REQUEST
Copy the following lines without any changes.

Rows of pointing data
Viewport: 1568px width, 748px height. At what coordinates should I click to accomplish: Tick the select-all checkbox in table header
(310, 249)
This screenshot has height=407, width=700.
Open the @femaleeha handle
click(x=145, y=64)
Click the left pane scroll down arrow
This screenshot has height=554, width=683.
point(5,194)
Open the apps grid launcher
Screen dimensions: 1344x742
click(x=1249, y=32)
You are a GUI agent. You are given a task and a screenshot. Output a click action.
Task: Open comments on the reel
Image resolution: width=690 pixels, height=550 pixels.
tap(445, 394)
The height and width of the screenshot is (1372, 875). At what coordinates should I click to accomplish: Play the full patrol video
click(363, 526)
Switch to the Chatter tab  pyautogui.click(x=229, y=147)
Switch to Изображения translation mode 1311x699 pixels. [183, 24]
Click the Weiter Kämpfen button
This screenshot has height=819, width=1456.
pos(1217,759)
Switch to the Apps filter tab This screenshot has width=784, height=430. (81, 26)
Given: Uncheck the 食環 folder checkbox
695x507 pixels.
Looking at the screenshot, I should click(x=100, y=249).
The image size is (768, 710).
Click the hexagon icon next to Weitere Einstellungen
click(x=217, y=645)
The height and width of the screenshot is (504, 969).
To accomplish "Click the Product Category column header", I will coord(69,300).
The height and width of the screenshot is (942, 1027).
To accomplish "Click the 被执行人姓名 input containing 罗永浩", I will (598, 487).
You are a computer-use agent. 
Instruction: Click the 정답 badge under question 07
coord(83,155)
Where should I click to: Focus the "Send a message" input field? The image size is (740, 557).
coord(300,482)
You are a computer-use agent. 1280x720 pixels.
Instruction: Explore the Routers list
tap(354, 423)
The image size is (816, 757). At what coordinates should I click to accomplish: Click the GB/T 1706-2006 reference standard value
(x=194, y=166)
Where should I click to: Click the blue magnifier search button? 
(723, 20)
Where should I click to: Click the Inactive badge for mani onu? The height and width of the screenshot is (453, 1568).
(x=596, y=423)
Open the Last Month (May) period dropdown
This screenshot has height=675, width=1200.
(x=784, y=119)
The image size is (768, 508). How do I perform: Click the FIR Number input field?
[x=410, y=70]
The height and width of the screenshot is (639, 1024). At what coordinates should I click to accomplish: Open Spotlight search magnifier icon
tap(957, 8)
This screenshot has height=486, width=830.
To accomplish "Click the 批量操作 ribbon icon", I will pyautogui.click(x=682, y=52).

FULL SOLUTION
Viewport: 1568px width, 748px height. At what coordinates should I click to accomplish: Tick the select-all checkbox in table header
(310, 249)
This screenshot has height=407, width=700.
Open the @femaleeha handle
click(x=145, y=64)
Click the left pane scroll down arrow
This screenshot has height=554, width=683.
point(5,194)
Open the apps grid launcher
Screen dimensions: 1344x742
click(x=1249, y=32)
You are a GUI agent. You are given a task and a screenshot. Output a click action.
Task: Open comments on the reel
Image resolution: width=690 pixels, height=550 pixels.
tap(445, 394)
The height and width of the screenshot is (1372, 875). At what coordinates should I click to accomplish: Play the full patrol video
click(363, 526)
Switch to the Chatter tab  pyautogui.click(x=229, y=147)
Switch to Изображения translation mode 1311x699 pixels. [183, 24]
Click the Weiter Kämpfen button
This screenshot has height=819, width=1456.
pos(1217,759)
Switch to the Apps filter tab This screenshot has width=784, height=430. (81, 26)
Given: Uncheck the 食環 folder checkbox
695x507 pixels.
Looking at the screenshot, I should click(x=100, y=249).
The image size is (768, 710).
Click the hexagon icon next to Weitere Einstellungen
click(x=217, y=645)
The height and width of the screenshot is (504, 969).
To accomplish "Click the Product Category column header", I will coord(69,300).
The height and width of the screenshot is (942, 1027).
To accomplish "Click the 被执行人姓名 input containing 罗永浩", I will (598, 487).
You are a computer-use agent. 
Instruction: Click the 정답 badge under question 07
coord(83,155)
Where should I click to: Focus the "Send a message" input field? The image size is (740, 557).
coord(300,482)
You are a computer-use agent. 1280x720 pixels.
Instruction: Explore the Routers list
tap(354, 423)
The image size is (816, 757). At what coordinates should I click to accomplish: Click the GB/T 1706-2006 reference standard value
(x=194, y=166)
Where should I click to: Click the blue magnifier search button? 
(723, 20)
Where should I click to: Click the Inactive badge for mani onu? The height and width of the screenshot is (453, 1568).
(x=596, y=423)
Open the Last Month (May) period dropdown
This screenshot has height=675, width=1200.
(x=784, y=119)
The image size is (768, 508). How do I perform: Click the FIR Number input field?
[x=410, y=70]
The height and width of the screenshot is (639, 1024). At what coordinates should I click to accomplish: Open Spotlight search magnifier icon
tap(957, 8)
This screenshot has height=486, width=830.
To accomplish "Click the 批量操作 ribbon icon", I will pyautogui.click(x=682, y=52).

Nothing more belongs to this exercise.